Recorded data:
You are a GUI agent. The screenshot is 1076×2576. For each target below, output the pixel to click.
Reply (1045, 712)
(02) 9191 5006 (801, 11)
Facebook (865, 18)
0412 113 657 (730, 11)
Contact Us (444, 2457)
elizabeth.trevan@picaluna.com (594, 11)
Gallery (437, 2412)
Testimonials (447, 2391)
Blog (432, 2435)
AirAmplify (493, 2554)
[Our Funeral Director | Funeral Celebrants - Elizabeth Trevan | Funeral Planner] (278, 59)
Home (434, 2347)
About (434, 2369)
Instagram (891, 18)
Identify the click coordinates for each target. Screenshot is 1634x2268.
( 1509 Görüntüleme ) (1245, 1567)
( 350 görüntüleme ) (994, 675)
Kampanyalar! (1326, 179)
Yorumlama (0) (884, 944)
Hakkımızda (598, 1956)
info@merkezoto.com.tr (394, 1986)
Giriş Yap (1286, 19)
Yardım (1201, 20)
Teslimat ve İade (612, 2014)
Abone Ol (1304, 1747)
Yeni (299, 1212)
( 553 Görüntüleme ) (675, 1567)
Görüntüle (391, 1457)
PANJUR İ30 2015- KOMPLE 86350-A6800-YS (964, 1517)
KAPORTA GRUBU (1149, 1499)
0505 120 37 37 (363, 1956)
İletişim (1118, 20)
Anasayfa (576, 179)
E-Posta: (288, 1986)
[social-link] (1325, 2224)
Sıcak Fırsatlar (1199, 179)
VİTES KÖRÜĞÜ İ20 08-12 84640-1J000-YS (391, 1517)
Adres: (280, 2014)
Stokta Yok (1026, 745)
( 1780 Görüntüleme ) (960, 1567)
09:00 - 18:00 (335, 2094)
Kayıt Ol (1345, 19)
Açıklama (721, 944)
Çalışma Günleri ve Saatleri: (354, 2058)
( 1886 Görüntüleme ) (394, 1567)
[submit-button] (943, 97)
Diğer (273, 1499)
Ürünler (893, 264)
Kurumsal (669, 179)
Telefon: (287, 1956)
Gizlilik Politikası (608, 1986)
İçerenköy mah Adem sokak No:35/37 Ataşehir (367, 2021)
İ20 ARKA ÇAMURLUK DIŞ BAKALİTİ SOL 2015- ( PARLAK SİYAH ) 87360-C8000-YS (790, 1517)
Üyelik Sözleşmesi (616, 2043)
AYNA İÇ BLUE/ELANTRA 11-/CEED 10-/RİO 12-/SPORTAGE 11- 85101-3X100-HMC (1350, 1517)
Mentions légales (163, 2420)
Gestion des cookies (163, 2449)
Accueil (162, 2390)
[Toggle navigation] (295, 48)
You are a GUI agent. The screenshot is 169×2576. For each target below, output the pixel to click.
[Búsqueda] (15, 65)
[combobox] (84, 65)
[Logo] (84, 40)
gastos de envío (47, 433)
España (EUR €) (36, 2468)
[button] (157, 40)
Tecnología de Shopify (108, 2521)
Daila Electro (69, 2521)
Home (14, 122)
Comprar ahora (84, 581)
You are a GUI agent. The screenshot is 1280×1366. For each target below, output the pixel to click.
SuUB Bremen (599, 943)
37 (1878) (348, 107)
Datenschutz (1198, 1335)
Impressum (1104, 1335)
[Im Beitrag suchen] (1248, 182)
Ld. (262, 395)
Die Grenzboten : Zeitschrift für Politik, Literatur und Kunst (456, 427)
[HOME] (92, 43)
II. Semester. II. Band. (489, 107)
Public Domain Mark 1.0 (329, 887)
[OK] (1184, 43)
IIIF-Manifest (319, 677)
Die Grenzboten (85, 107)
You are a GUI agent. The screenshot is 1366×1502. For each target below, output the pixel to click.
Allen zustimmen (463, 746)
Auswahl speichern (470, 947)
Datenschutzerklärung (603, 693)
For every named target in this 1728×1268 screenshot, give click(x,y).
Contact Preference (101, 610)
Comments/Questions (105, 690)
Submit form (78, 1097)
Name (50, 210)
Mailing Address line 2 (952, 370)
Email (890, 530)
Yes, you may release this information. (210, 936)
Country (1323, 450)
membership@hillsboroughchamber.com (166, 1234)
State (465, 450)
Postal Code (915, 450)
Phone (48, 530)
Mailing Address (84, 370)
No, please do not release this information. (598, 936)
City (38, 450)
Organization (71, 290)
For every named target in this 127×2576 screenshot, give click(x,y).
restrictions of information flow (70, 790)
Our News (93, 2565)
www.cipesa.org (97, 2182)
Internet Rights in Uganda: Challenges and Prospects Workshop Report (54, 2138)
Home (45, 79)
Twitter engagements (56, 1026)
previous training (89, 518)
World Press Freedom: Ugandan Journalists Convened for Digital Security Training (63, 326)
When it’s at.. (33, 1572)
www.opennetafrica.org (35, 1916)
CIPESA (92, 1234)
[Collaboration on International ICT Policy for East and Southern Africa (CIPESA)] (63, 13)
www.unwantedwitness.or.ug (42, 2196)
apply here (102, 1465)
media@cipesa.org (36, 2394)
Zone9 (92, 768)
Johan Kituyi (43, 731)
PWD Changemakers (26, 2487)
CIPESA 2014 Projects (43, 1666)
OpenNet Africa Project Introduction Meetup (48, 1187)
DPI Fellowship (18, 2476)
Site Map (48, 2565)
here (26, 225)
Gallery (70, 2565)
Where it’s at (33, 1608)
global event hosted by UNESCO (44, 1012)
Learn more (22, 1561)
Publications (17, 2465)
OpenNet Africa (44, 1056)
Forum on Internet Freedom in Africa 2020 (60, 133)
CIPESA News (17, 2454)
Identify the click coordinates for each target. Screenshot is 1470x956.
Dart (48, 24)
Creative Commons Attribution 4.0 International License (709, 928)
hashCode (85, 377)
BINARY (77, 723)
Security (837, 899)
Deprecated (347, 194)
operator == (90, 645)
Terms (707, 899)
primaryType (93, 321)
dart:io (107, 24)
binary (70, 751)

• [ABOUT THIS TASK]: For the word "give", return every line of the records that holds it.

• [ANSWER TO THE PROBLEM]:
For every named target in this 1728×1268 screenshot, give click(x,y).
For every named target in this 127×2576 screenshot, give click(x,y).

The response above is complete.